The stakes are high for Intel and Ohio. Semiconductor chips, which are used in everything from cellphones to fighter jets, have recently become a particular focus for Mr. Trump, as they were for former President Joseph R. Biden. Both presidents viewed domestic production as critical to national security, especially as more than 90 percent of the world’s most advanced chips were produced in Taiwan, an island claimed by China.
In 2022, under Mr. Biden, Congress passed a bill with bipartisan support that aimed to remedy that vulnerability by pouring billions of dollars into subsidies for semiconductor companies to build facilities in the United States. Intel, the only American-owned maker of advanced logic chips, was awarded up to $7.9 billion to build factories in the United States. (Only about $2 billion of that has been disbursed.)

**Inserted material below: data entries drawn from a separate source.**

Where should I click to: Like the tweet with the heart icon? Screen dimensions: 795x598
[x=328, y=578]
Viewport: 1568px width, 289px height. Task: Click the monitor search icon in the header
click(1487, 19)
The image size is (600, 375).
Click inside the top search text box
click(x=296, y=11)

Mr. Trump has criticized the subsidy approach, arguing that tariffs are a more effective tool to bring manufacturing back to the United States. He threatened this week to impose a 100 percent duty on many imported chips.
Mr. Tan, who took over Intel in March, has been hailed as a savior of the struggling American chip maker. He is a longtime Silicon Valley investor who focused on semiconductor start-ups, even during eras when venture capital money seemed to be pouring into software and apps.

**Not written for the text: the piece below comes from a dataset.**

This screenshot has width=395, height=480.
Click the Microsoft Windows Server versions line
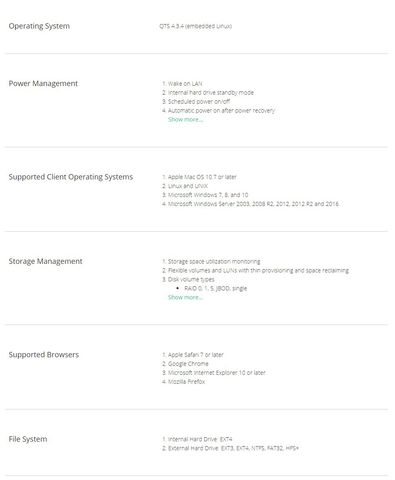click(251, 204)
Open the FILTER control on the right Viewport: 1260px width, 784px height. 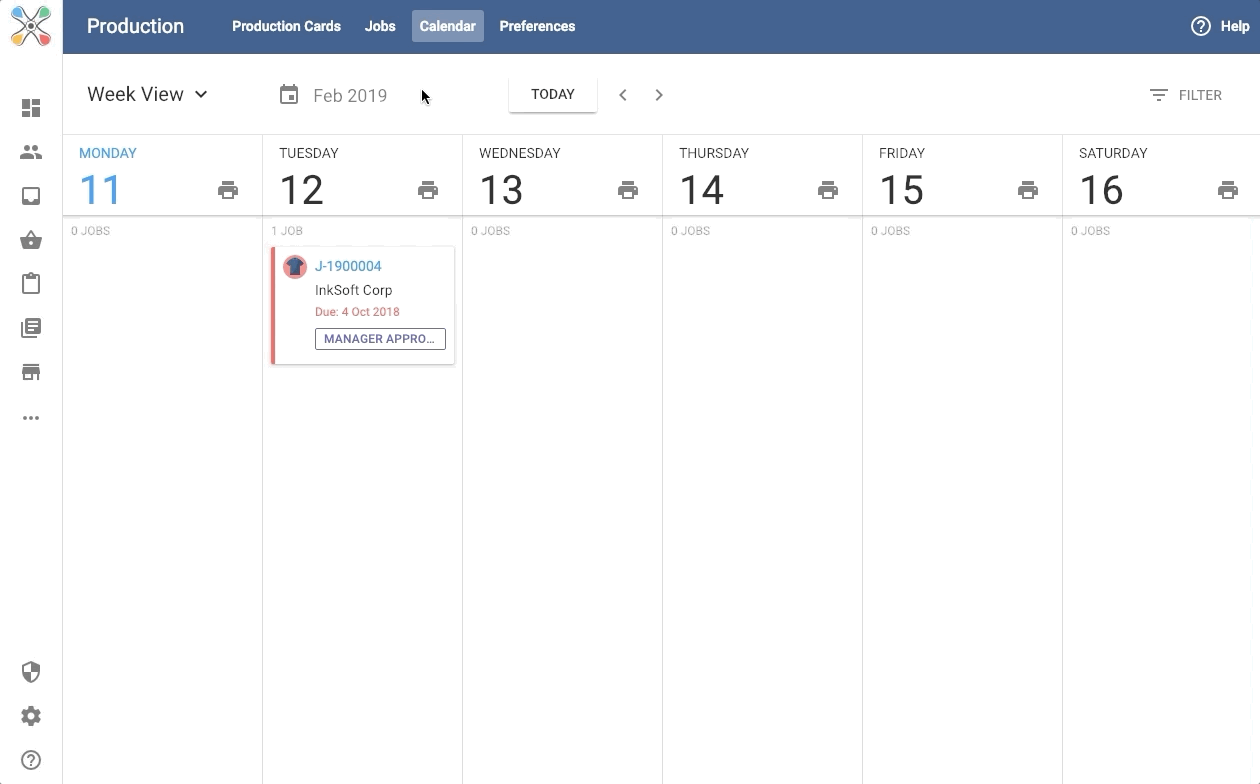pyautogui.click(x=1186, y=94)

On July 28, a company that Mr. Tan once ran pleaded guilty to transferring technology that was under U.S. export controls to Chinese entities. Though the plea agreement with the Justice Department did not name Mr. Tan, Senator Tom Cotton, Republic of Arkansas, wrote to the chairman of Intel’s board of directors on Tuesday, raising questions about what Mr. Tan may have known about the illicit activity.

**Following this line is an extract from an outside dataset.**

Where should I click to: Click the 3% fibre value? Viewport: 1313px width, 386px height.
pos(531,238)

In a statement on Thursday, Mr. Tan, an American citizen who was born in Malaysia, said that “misinformation” was circulating about his past roles and that he fully shared “the president’s commitment to advancing U.S. national and economic security.”
“I have always operated within the highest legal and ethical standards,” Mr. Tan said. He added that he was engaging with the administration “to address the matters that have been raised and ensure they have the facts.”
The questions surrounding Mr. Tan could create yet another hurdle in the attempt to bring the manufacturing of advanced semiconductors to Ohio.
Senator Jon Husted, another Ohio Republican, was among the lawmakers who supported public funding for the Intel semiconductor factory. He posted a message on social media this week saying the company had promised to “respond promptly” to Mr. Cotton’s letter.
“The facts have not changed: We need an American company to make American chips on American soil,” Mr. Husted wrote. “Producing the world’s most advanced high-tech chips in the U.S. is not just economic policy — it’s a national security imperative. Every day we are not doing that, we are putting our country at risk.”
Mr. Husted did not respond to a request for comment.
State Senator Bill DeMora, a Democrat representing Columbus, said Ohio Republicans were using Mr. Trump’s attack on Mr. Tan to distract from the fact that they sank public money into a project that has stalled.
Mr. DeMora, who has long called the project a boondoggle, said in an interview on Friday that Ohio Republicans “did all this hoopla and pageantry” to hype the Intel project. “Now they want the Intel president to step down because he has ties to China,” he said. “That’s their excuse.”
He said construction had continued with a fraction of the workers the company had promised to hire. He predicted that the site would never become a semiconductor factory.
“Intel is never going to make a chip there,” he said.